Le président du tribunal a désigné Mme Riou pour statuer sur les demandes de référé.
Considérant ce qui suit :
1. D'une part, aux termes de l'article L. 521-1 du code de justice administrative : " Quand une décision administrative, même de rejet, fait l'objet d'une requête en annulation ou en réformation, le juge des référés, saisi d'une demande en ce sens, peut ordonner la suspension de l'exécution de cette décision, ou de certains de ses effets, lorsque l'urgence le justifie et qu'il est fait état d'un moyen propre à créer, en l'état de l'instruction, un doute sérieux quant à la légalité de la décision. () ". D'autre part, aux termes de l'article L. 522-3 de ce même code : " Lorsque la demande ne présente pas un caractère d'urgence ou lorsqu'il apparaît manifeste, au vu de la demande, que celle-ci ne relève pas de la compétence de la juridiction administrative, qu'elle est irrecevable ou qu'elle est mal fondée, le juge des référés peut la rejeter par une ordonnance motivée sans qu'il y ait lieu d'appliquer les deux premiers alinéas de l'article L. 522-1 ".
2. Il résulte de ces dispositions que la condition d'urgence à laquelle est subordonné le prononcé d'une mesure de suspension doit être regardée comme remplie lorsque la décision contestée préjudicie de manière suffisamment grave et immédiate à un intérêt public, à la situation du requérant ou aux intérêts qu'il entend défendre.

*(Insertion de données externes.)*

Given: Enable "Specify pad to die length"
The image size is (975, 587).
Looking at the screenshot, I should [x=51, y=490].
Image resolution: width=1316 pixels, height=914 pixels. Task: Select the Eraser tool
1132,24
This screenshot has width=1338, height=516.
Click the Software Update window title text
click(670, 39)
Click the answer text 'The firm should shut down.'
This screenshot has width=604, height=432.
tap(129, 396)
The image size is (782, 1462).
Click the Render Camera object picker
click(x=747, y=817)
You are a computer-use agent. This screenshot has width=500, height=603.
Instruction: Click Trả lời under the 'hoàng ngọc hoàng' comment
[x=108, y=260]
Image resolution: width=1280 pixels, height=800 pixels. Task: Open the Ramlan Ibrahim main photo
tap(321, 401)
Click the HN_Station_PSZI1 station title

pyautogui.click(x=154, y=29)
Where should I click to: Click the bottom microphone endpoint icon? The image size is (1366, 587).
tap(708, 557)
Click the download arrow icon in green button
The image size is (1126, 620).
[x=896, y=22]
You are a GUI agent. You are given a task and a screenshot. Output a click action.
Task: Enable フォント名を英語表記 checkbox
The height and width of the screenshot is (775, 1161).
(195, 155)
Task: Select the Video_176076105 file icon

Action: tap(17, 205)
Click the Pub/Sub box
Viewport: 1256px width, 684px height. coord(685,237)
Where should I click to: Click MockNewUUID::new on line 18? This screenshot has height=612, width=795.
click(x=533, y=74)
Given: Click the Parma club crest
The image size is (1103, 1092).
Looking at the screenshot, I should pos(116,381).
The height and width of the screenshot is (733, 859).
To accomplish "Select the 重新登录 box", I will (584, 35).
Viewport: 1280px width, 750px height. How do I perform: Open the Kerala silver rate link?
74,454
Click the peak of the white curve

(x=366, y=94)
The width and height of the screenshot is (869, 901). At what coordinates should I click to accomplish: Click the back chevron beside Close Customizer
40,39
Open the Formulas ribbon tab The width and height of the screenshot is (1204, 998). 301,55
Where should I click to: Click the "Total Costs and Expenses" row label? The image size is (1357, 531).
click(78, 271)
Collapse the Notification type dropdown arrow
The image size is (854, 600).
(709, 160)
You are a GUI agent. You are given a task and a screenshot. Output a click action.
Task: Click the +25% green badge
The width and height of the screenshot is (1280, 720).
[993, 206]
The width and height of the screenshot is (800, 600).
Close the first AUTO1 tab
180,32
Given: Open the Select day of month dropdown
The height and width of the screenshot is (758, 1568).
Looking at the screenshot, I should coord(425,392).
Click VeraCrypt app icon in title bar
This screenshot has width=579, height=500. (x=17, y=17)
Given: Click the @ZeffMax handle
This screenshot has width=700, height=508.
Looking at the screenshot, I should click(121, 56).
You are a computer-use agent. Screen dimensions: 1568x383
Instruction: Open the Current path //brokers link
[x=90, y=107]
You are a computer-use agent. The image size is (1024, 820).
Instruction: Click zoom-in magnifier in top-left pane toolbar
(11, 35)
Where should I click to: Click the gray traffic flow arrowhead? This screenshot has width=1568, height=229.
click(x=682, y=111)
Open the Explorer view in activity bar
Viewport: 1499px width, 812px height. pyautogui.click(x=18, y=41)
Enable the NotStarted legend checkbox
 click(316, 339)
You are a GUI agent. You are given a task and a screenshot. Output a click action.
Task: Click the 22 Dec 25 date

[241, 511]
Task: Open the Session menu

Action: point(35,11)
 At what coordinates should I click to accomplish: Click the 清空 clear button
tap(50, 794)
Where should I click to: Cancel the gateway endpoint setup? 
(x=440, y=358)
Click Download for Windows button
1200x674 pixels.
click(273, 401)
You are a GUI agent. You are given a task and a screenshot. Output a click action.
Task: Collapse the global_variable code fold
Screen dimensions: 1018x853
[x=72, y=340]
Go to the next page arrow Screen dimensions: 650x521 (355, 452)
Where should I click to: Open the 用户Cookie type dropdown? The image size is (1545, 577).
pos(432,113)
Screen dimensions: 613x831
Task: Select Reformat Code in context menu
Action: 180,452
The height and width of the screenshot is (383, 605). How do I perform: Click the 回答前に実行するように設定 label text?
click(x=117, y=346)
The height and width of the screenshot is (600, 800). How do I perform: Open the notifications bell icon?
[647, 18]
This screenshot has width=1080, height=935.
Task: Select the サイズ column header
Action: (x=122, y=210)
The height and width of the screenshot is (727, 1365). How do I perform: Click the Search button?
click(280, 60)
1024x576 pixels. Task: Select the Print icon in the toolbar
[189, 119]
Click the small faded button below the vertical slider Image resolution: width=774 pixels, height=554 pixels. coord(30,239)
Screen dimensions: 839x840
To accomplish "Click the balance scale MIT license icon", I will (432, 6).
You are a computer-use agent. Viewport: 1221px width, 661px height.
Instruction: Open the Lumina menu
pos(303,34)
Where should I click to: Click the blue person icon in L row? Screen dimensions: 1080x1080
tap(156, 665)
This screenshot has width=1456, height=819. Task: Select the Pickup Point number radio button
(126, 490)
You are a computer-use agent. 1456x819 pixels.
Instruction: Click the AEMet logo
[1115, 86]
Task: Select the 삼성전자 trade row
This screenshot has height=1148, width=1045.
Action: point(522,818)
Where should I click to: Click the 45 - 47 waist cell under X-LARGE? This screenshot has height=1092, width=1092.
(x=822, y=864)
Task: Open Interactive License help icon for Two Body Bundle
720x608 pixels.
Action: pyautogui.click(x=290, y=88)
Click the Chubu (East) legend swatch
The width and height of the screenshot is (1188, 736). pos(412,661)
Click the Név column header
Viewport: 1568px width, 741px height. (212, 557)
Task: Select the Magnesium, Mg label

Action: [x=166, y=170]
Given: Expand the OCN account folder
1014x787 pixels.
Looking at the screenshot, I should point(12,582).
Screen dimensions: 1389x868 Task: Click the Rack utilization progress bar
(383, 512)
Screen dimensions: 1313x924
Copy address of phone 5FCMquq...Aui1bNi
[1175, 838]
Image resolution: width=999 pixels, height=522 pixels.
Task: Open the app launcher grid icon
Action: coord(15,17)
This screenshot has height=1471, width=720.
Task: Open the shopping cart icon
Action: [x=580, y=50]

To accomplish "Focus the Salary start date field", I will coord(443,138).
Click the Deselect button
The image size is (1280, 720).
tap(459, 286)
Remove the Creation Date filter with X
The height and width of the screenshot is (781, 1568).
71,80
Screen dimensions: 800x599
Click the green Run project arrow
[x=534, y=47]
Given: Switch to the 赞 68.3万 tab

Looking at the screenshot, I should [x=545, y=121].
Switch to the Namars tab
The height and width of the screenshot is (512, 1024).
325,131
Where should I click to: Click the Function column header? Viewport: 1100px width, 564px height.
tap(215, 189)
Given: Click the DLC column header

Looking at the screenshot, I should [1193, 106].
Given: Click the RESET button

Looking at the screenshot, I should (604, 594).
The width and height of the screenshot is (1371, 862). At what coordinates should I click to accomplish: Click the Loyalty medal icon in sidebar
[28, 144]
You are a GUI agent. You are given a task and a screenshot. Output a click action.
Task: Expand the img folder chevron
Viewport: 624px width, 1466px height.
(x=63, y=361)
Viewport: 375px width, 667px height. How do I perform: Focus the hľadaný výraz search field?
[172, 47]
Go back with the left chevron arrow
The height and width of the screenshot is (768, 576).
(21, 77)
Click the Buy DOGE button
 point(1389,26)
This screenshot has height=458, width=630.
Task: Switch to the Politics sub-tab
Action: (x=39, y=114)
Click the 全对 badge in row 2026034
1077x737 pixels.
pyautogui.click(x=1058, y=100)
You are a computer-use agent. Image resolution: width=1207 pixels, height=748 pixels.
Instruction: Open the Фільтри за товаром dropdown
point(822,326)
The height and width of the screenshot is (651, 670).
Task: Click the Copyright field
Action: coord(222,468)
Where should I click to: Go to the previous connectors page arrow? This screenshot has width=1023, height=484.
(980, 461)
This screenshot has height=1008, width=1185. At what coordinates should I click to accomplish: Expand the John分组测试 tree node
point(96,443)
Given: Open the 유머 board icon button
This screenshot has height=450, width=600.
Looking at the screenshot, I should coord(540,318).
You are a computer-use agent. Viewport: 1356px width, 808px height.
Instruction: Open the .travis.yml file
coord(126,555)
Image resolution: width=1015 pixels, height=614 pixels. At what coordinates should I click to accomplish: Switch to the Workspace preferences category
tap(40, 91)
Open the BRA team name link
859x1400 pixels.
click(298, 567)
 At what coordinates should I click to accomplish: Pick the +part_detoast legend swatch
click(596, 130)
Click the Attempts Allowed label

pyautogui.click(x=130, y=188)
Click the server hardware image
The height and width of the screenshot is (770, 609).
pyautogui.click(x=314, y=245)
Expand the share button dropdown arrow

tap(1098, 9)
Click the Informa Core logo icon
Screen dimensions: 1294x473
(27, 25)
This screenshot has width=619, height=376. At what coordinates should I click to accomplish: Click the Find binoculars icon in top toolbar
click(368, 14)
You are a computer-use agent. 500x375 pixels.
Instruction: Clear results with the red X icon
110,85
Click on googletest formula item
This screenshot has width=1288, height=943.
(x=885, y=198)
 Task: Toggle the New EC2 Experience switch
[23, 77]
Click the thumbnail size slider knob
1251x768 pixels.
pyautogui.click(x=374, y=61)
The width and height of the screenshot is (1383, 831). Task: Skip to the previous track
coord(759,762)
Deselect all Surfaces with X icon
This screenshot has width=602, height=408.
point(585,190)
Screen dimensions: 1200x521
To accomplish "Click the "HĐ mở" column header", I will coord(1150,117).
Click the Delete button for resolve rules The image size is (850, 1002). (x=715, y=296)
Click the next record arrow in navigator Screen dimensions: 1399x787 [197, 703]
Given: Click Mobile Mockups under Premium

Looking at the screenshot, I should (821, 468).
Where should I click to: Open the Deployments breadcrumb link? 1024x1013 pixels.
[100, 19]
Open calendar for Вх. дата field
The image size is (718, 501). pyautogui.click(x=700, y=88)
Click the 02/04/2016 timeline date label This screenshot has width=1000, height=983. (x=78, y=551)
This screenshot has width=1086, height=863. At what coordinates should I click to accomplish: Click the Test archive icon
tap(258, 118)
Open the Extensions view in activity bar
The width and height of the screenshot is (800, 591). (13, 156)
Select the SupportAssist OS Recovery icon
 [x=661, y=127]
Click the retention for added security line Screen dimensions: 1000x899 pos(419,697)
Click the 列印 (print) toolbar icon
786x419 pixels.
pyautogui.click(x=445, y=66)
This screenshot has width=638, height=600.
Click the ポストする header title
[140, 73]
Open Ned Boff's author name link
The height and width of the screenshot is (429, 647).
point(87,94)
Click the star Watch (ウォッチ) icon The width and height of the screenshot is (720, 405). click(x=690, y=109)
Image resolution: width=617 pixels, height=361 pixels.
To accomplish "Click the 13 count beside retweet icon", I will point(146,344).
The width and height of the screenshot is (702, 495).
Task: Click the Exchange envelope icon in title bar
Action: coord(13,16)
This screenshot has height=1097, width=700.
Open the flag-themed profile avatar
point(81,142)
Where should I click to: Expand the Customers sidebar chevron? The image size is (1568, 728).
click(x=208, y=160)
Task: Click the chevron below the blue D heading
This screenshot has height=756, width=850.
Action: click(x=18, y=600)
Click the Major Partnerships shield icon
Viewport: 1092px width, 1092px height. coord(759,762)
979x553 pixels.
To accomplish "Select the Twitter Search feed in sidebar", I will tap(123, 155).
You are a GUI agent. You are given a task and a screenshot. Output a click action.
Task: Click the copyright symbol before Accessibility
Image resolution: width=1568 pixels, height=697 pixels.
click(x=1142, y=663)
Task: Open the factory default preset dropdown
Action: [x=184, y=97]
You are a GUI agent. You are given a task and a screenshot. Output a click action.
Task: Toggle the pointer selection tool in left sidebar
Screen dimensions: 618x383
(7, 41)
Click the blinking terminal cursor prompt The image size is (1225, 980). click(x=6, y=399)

Il appartient au juge des référés, saisi d'une demande tendant à la suspension d'une telle décision, d'apprécier concrètement, compte-tenu des justifications fournies par le requérant, si les effets de celle-ci sur la situation de ce dernier ou le cas échéant, des personnes concernées, sont de nature à caractériser une urgence justifiant que, sans attendre le jugement de la requête au fond, l'exécution de la décision soit suspendue.
3. Mme A demande au juge des référés de suspendre l'exécution de la décision du 29 juin 2023 par laquelle l'affectation de sa fille, C A née le 2 septembre 2008, en classe de 1ère générale en section orientation japonais au lycée Jean-de-la-Fontaine à Paris à la rentrée scolaire 2023-2024 lui a été refusée, ensemble la décision implicite de rejet qui naîtra nécessairement, selon elle, le 14 septembre 2023, de l'absence de réponse à son recours hiérarchique formé le 8 juillet et reçu le 13 juillet 2023 par les services. Elle fait notamment valoir que les services du rectorat de l'académie de Paris seront fermés du 18 juillet au 16 août 2023 et qu'à leur réouverture il sera trop tard pour obtenir l'inscription demandée au lycée Jean-de-la-Fontaine. Elle soutient également que la carence de l'Etat est établie et met son enfant en difficulté alors qu'elle souffre d'un syndrome autistique, car son affectation dans un établissement en section générale impliquera l'apprentissage d'une nouvelle langue vivante en deux ans, ce qui la mettra en difficulté pour les épreuves du baccalauréat, et qu'elle justifie de ses nombreuses démarches auprès de l'administration qui sont demeurées infructueuses.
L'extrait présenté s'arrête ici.